What this task involves – Retype, without pictures, the line holding "CU, 추석 선물로 기존" and each line below it through the final line.
** Supplied data follows **
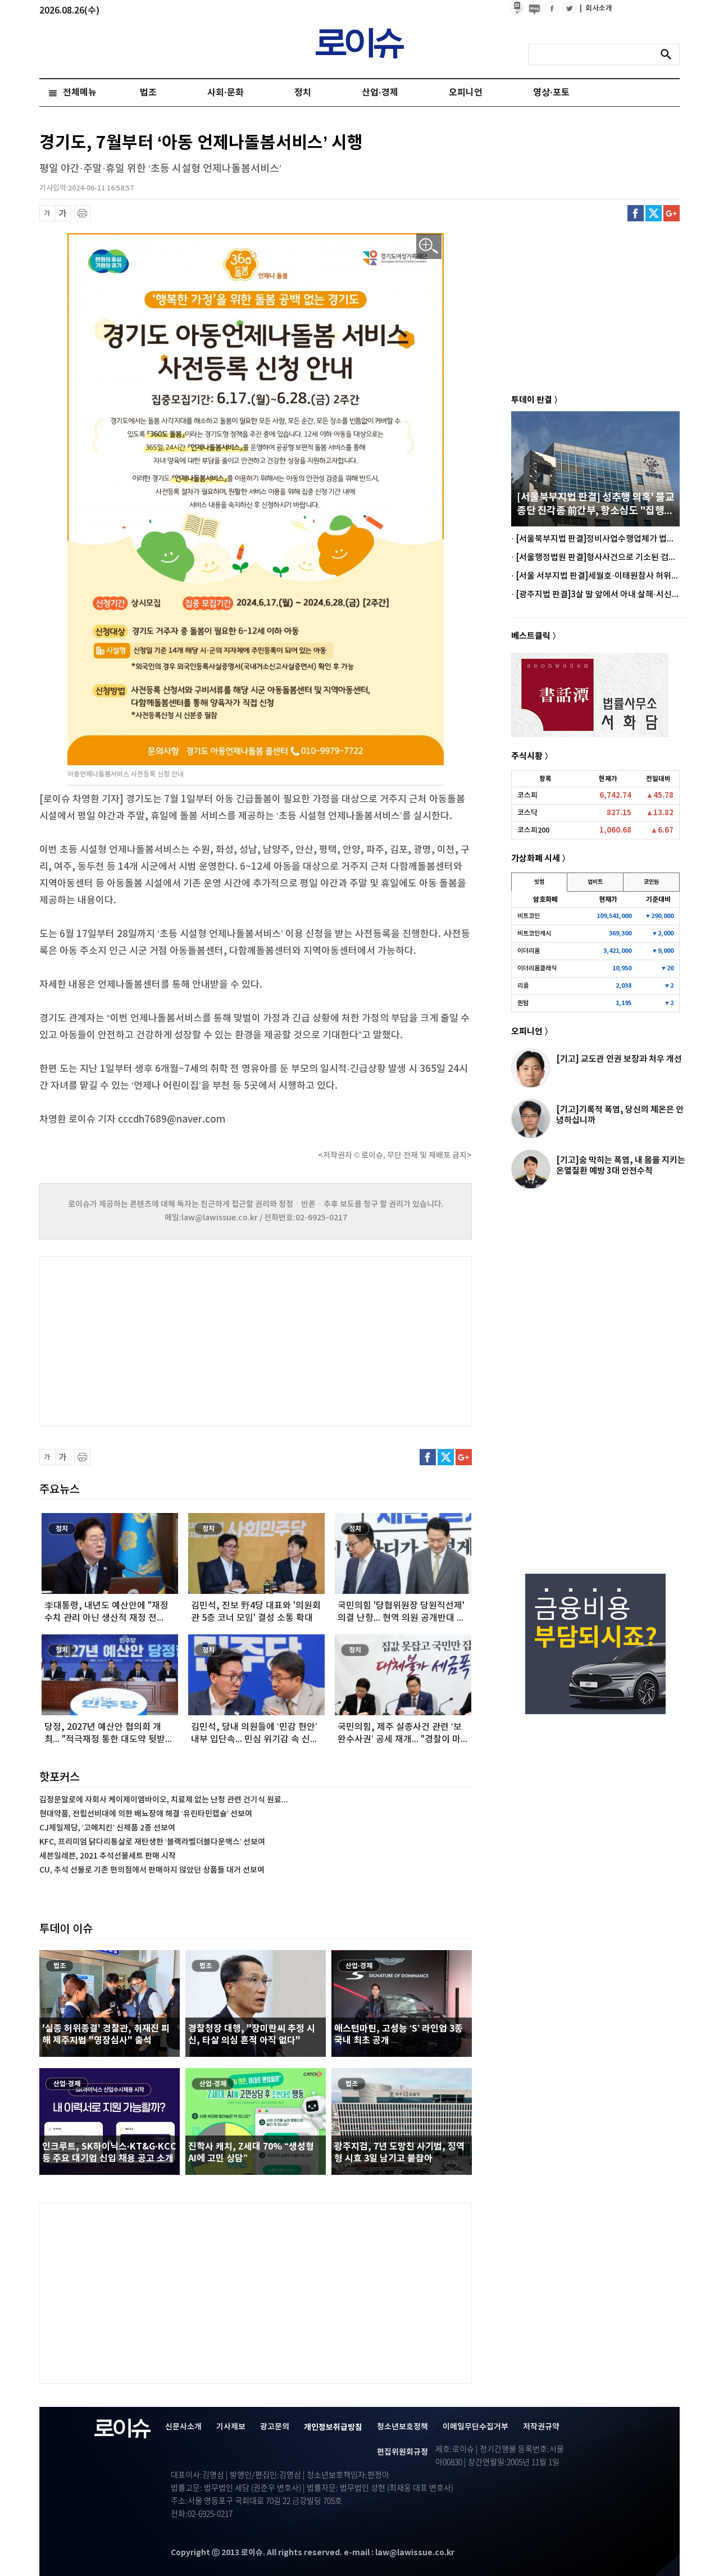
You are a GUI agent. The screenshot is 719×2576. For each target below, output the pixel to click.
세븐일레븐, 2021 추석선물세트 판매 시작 (107, 1856)
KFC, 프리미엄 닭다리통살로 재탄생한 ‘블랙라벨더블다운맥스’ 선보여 (152, 1842)
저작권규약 (541, 2427)
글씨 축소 (47, 213)
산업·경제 (380, 92)
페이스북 (635, 213)
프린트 (82, 213)
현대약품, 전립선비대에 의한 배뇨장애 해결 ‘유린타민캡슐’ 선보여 (145, 1814)
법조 (148, 92)
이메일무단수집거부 (475, 2427)
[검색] (669, 54)
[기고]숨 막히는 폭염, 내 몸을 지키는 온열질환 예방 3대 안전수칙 (620, 1165)
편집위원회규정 (402, 2452)
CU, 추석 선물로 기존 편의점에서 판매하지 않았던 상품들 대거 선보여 (152, 1870)
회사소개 (596, 8)
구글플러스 (671, 213)
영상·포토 (551, 92)
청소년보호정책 (402, 2427)
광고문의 (274, 2427)
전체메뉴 (80, 92)
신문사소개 (183, 2427)
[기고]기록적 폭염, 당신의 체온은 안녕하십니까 (620, 1115)
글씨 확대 (63, 213)
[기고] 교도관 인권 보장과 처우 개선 (619, 1059)
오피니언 (466, 92)
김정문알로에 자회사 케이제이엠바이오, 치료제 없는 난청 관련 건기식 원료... (163, 1800)
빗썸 (539, 882)
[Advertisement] (151, 1340)
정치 (302, 92)
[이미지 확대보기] (429, 246)
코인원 (651, 882)
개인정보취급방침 (333, 2427)
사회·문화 (225, 92)
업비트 (595, 882)
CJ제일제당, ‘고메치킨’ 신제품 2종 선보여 (107, 1828)
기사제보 (230, 2427)
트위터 (653, 213)
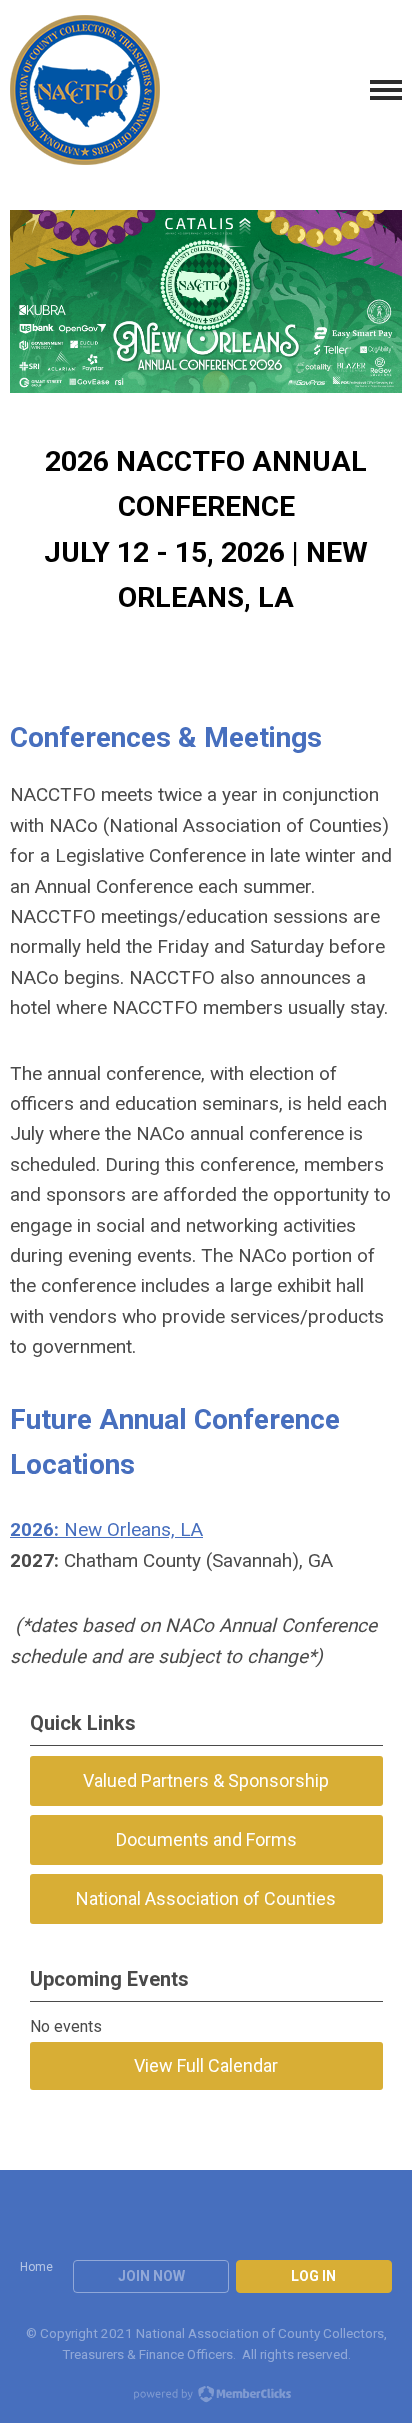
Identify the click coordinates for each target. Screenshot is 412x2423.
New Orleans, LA (106, 1529)
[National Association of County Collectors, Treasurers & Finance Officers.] (85, 90)
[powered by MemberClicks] (206, 2396)
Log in (313, 2276)
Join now (151, 2276)
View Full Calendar (206, 2065)
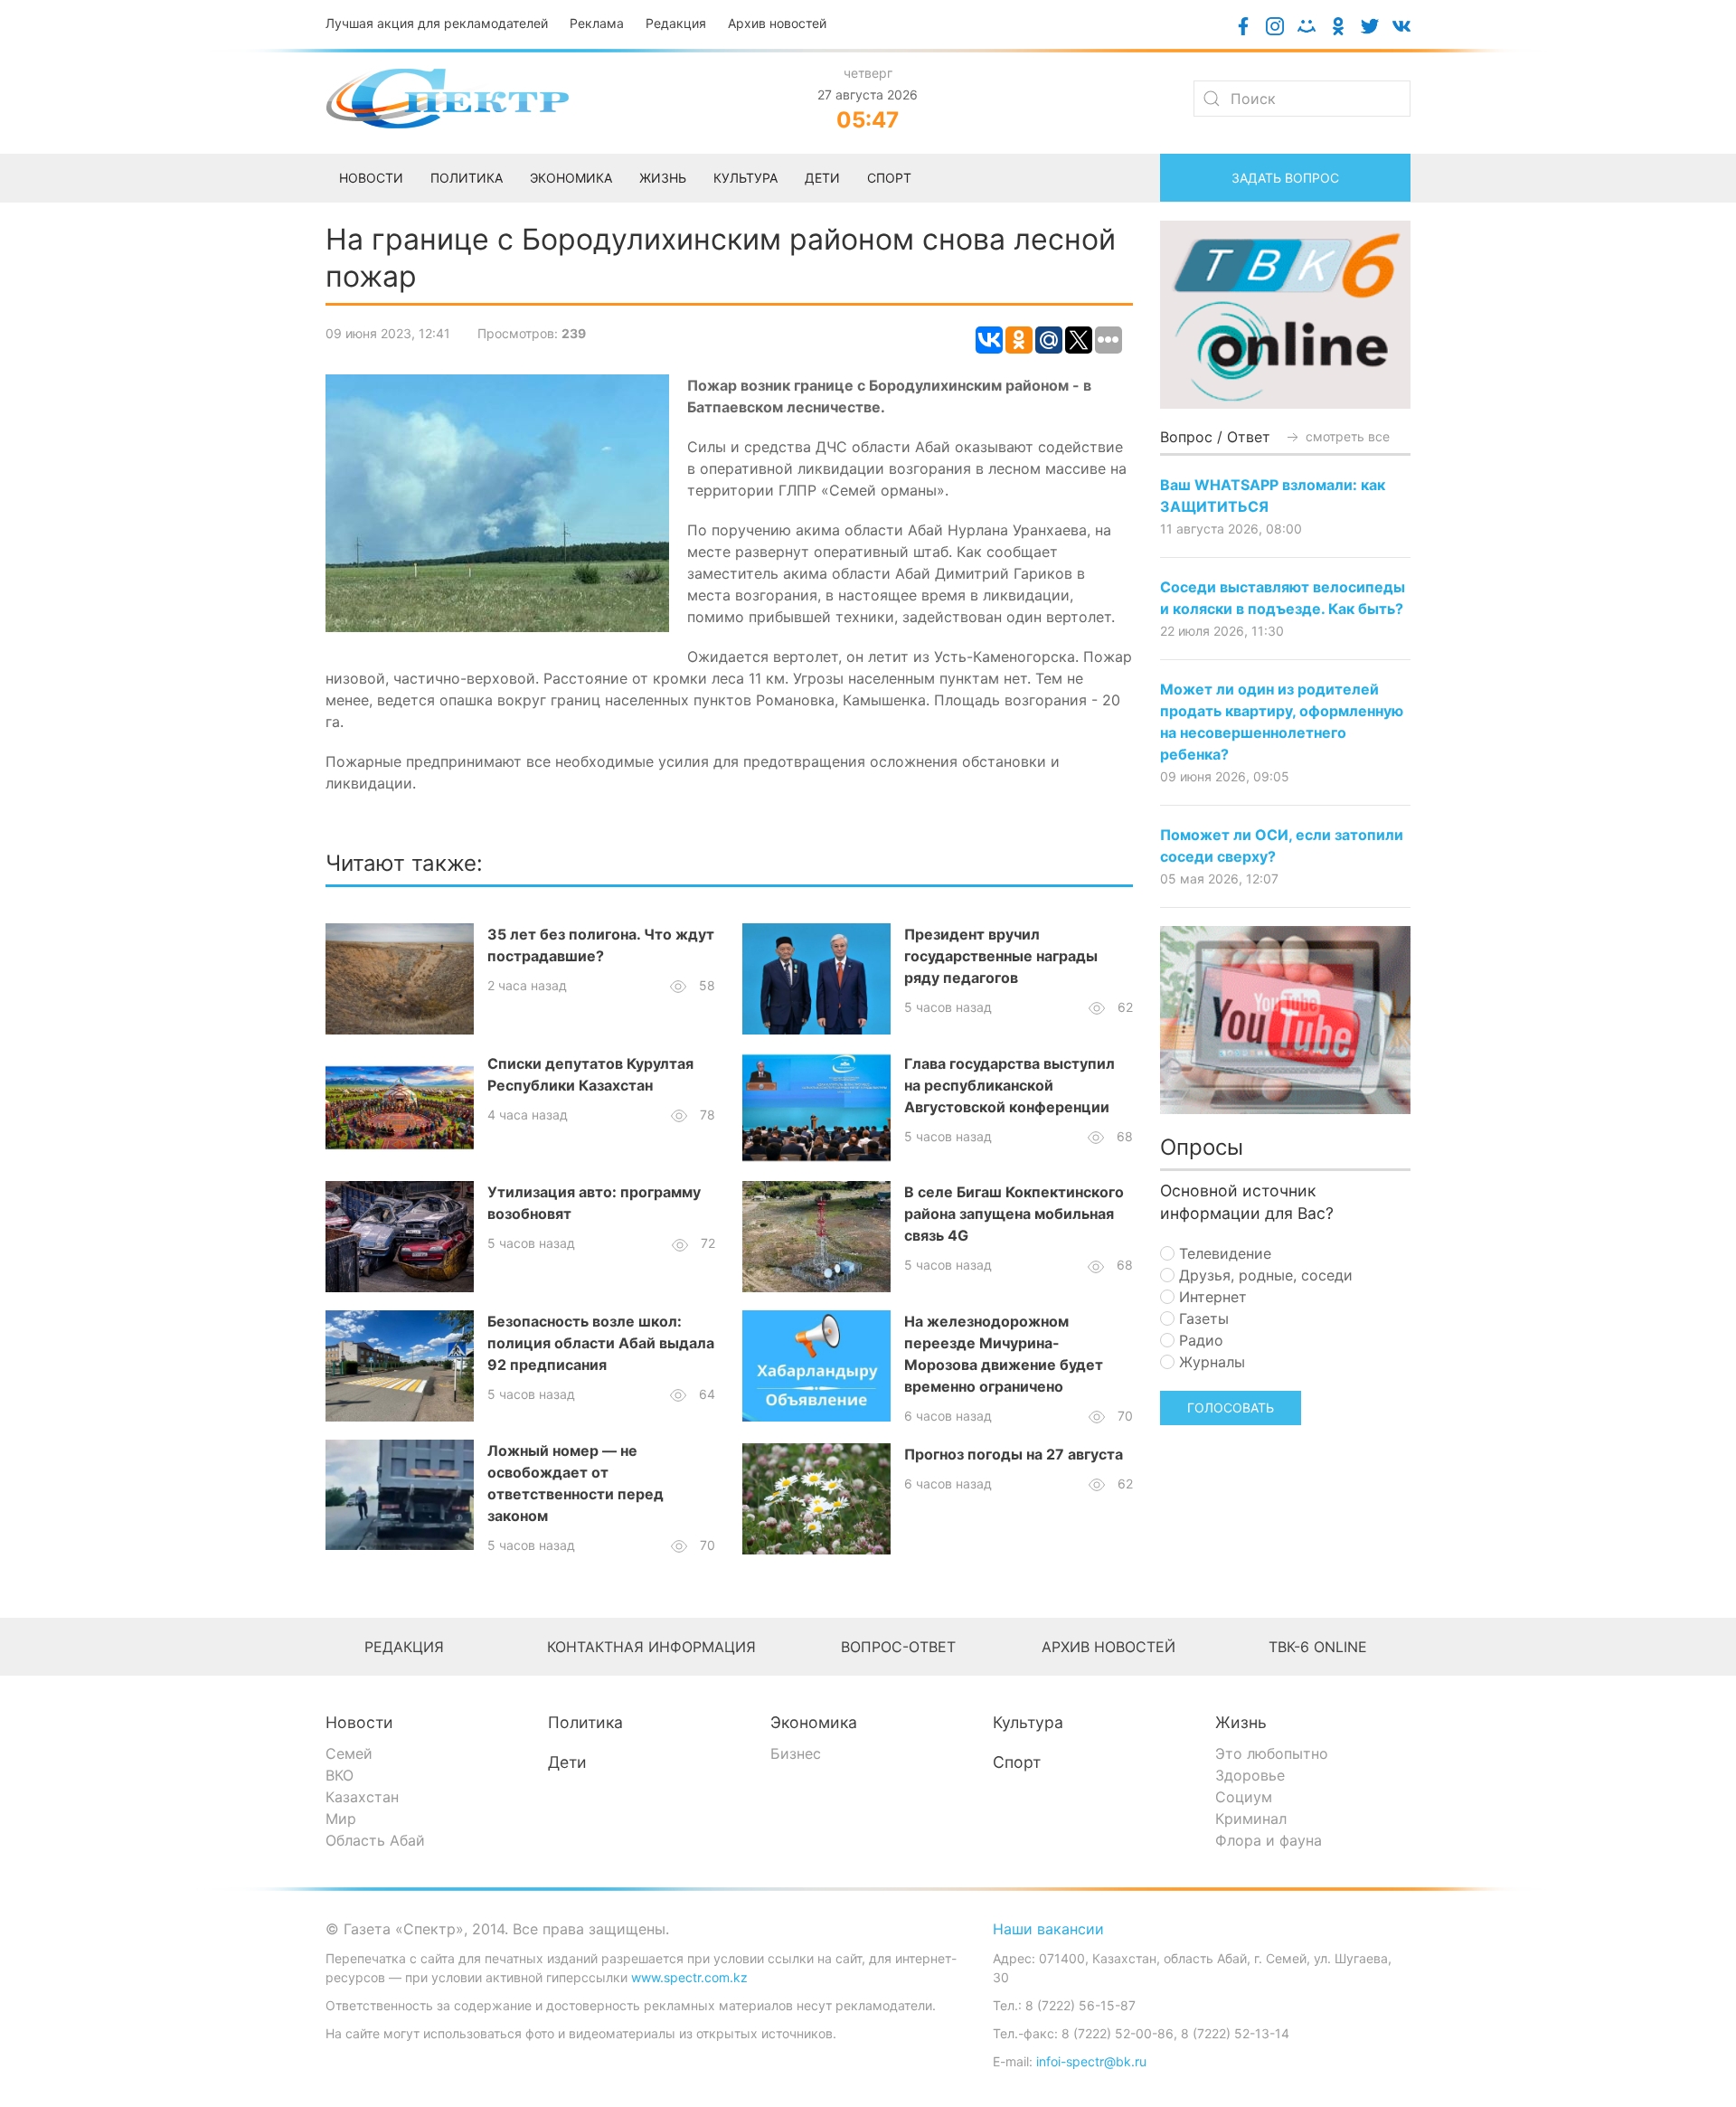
** End of Supplied data **
Task answer –
CU, 추석 선물로 기존 편의점에서 판매하지 않았던 상품들 대거 선보여 (152, 1870)
회사소개 (596, 8)
구글플러스 (671, 213)
영상·포토 (551, 92)
청소년보호정책 (402, 2427)
광고문의 (274, 2427)
전체메뉴 (80, 92)
신문사소개 (183, 2427)
[기고]기록적 폭염, 당신의 체온은 안녕하십니까 (620, 1115)
글씨 확대 (63, 213)
[기고] 교도관 인권 보장과 처우 개선 (619, 1059)
오피니언 (466, 92)
김정문알로에 자회사 케이제이엠바이오, 치료제 없는 난청 관련 건기식 원료... (163, 1800)
빗썸 (539, 882)
[Advertisement] (151, 1340)
정치 (302, 92)
[이미지 확대보기] (429, 246)
코인원 (651, 882)
개인정보취급방침 (333, 2427)
사회·문화 (225, 92)
업비트 (595, 882)
CJ제일제당, ‘고메치킨’ 신제품 2종 선보여 (107, 1828)
기사제보 (230, 2427)
트위터 (653, 213)
Identify the click coordinates for each target. Screenshot is 412x2423.
New Orleans, LA (106, 1529)
[National Association of County Collectors, Treasurers & Finance Officers.] (85, 90)
[powered by MemberClicks] (206, 2396)
Log in (313, 2276)
Join now (151, 2276)
View Full Calendar (206, 2065)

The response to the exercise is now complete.